(Beginning of RECORDS PROVIDED)

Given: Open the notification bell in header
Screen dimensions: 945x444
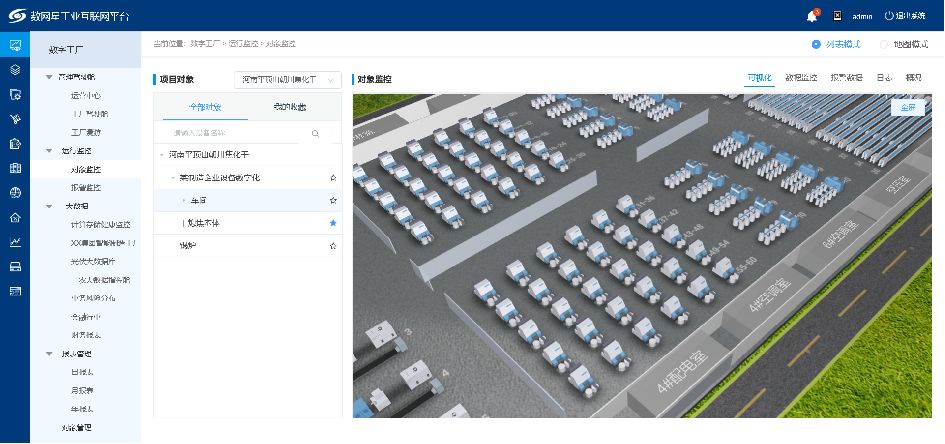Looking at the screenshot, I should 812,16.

(End of RECORDS PROVIDED)
(Beginning of RECORDS PROVIDED)

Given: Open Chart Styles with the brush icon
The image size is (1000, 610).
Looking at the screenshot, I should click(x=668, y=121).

(End of RECORDS PROVIDED)

From the entries above, select each line containing the string "Open".

Given: Open the notification bell in header
Given: Open Chart Styles with the brush icon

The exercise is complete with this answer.